LAFAYETTE -- Bob Nozik recalls a time in 1987 that started off like a typical morning, exchanging pleasantries with colleagues at work.
Nozik remembered responding to a rather unanimated "Hi Bob, how are you?" with a cheery, "Great!"
He didn't think much of it until later when Nozik got the same sneer, dismissive hand-wave and an "Oh, you're always great," response from two other colleagues at the University of California Medical Center (UCSF) in San Francisco, where Nozik worked as clinical professor of ophthalmology.
Baffled by the annoyance that seemed triggered by his cheery demeanor, Nozik began to think he'd crossed the line at work by being too jovial. Still, these encounters forced him to realize what was becoming obvious to everyone else -- he was a lot happier than he used to be.
"I had become the happiest person I know," said Nozik, a retired physician living in Lafayette.
Years of studying the happiness of his family, friends and colleagues, as well as thorough research on the subject of happiness, led Nozik to offer an ongoing monthly Positive Living Forum, also known as the "Happiness Club," through Lafayette Recreation. The open-to-the-public interactive session covers the keys to happiness developed by Nozik from his own life experiences and further explored in his book, "Happy 4 Life: Here's How to Do It."
"Everyone wants to be happy," he said. "Happiness is our number one goal."
Nozik remembers a time when he wasn't too happy. The year was 1969, and he thought he'd accomplished all his major goals by his mid-30s -- private practice, marriage, children, a new house and "living in San Francisco, the city of my dreams."
"I rated myself a C- to a D+, low/normal happiness," Nozik said. "Even though I had achieved my goals, I was still not particularly happy."
A Peggy Lee song, "Is That All There Is," hit home with him.
"I was lying in my bed, staring at the ceiling thinking, 'Is this all there is?' " he said. "I should be satisfied. In the past, I was very successful at getting external approval -- it got me money, status, respect."
Yet, it still wasn't enough.
"Then I decided I will do things differently," he said.
Always a meticulous planner, Nozik began to let go of trying to control and plan everything and instead embraced spontaneity, "breaking down the old approaches to life, to give way to a new beginning, to build up a new way of becoming."
Gradually, the changes he made were beginning to take effect -- so much so that even he didn't realize how happy he'd become until that early morning in 1987, after greeting his UCSF colleagues. Suddenly, a thought occurred to him: "I may not be the only happiest person I know."

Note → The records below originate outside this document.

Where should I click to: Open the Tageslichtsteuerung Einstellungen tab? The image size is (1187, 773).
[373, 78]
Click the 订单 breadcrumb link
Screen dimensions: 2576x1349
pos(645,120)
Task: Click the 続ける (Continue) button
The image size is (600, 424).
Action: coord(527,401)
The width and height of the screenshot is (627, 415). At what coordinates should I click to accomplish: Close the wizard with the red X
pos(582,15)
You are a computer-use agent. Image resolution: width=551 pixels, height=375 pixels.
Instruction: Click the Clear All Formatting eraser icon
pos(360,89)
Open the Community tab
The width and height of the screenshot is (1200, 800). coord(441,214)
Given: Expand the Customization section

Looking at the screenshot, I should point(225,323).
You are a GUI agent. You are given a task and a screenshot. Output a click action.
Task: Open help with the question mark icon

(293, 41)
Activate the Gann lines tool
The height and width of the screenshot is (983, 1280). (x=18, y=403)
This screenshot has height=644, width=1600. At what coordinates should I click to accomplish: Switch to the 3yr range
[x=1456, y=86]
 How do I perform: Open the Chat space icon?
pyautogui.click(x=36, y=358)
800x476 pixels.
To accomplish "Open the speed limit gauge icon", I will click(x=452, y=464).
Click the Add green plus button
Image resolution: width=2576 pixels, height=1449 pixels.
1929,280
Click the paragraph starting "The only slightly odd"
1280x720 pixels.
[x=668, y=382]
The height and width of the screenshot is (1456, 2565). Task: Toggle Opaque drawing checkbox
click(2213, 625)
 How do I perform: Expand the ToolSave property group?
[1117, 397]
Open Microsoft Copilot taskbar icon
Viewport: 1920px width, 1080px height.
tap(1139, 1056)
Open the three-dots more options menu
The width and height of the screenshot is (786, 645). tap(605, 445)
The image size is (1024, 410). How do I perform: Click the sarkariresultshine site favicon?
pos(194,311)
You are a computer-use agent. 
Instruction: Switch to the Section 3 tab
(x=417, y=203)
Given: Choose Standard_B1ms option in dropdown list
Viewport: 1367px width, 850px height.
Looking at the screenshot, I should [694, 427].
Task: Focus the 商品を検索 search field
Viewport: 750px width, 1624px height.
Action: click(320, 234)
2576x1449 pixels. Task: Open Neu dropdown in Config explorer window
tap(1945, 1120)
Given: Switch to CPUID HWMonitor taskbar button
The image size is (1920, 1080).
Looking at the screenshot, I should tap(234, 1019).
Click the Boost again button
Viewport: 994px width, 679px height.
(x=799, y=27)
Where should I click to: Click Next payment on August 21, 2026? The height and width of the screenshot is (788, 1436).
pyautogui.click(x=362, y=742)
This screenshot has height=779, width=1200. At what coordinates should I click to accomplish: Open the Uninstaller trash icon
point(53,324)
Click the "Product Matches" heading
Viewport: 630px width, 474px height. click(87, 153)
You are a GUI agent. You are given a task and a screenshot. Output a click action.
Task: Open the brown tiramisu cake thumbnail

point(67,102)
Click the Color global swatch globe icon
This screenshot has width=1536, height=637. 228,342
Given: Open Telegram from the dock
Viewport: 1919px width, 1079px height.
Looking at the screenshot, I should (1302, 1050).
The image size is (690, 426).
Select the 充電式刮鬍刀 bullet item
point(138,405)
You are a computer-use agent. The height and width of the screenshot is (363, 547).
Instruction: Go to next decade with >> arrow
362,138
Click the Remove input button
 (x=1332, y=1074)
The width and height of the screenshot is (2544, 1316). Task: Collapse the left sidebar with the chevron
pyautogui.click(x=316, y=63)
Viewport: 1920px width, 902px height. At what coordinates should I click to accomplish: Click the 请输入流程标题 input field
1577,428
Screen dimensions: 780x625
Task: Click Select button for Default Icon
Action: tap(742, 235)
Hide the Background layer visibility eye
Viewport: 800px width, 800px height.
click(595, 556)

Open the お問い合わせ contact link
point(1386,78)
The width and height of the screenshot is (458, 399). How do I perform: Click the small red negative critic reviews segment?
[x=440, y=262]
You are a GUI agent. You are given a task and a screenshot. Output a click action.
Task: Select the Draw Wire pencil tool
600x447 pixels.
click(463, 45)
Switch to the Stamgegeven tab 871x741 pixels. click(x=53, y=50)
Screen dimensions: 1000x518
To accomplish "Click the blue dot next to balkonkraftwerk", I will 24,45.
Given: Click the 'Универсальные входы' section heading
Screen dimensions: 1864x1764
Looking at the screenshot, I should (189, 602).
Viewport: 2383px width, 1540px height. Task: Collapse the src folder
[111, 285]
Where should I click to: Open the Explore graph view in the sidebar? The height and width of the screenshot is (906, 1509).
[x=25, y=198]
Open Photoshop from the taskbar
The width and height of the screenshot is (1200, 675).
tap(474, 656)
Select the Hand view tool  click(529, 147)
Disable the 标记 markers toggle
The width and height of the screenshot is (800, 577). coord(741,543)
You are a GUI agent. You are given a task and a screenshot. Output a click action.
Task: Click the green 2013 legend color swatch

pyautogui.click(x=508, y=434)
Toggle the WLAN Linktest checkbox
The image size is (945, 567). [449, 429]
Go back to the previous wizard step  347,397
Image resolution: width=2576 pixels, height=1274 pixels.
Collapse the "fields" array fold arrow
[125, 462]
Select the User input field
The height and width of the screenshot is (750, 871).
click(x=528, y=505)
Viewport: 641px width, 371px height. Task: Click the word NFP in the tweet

That realization led to Nozik putting an ad, inquiring "Are you happy?" in the San Francisco Bay Guardian. That led to several inquiries from curious readers. Soon, Nozik began to build a reputation in the San Francisco Bay Area as being the "Happiness Guy," an honor that garnered him coverage in the San Francisco Chronicle as well as The Associated Press in 1987.
"I got my Andy Warhol's 15-minutes of fame just for being happy," he said.
He even established "Happy People, Inc.," a "support group" for happy people.
After his retirement in 1999, Nozik dedicated more time to his happiness project, leading to forming the Happiness Club in Lafayette eight years ago, writing books and coaching.
Carol Hirano said a friend who had been attending Nozik's class for years invited her to join.
"Bob presents his topics totally prepared, with sources sometimes opposing but always stimulating and thought provoking," said Hirano, a Happiness Club devotee for two years. "Group participation and sharing of personal stories are inevitable. A problem nagging me for weeks is somehow directly or indirectly answered in his class."
Hirano's husband of 45 years passed away suddenly a year ago.
"Even though I had tremendous support from family and close friends, I attribute much of my ability to bounce back to Bob's class," she said. "He is the consummate teacher, conducting his sessions with intelligence, humor and wisdom."
Nozik's sessions are for everyone -- happy people, those dealing with issues common to everyday living and those drawn to developing further as complete adults, said Chris Moy, who first heard Nozik speak about happiness in 2005.
"I was drawn to his sessions because of my interest in self-growth and the ultimate goal of true happiness," Moy said.
Nozik encourages group participation and topics become more personal and thought-provoking as members ask questions and share their experiences, she said.
"I have grown as an individual and am more appreciative and content with my life, partly because of his class," Moy said. "Some people misread it as being only for those who want to be happy or those who are already happy, but that is not the case. All are welcome and all fit in nicely to Bob's format and to the group."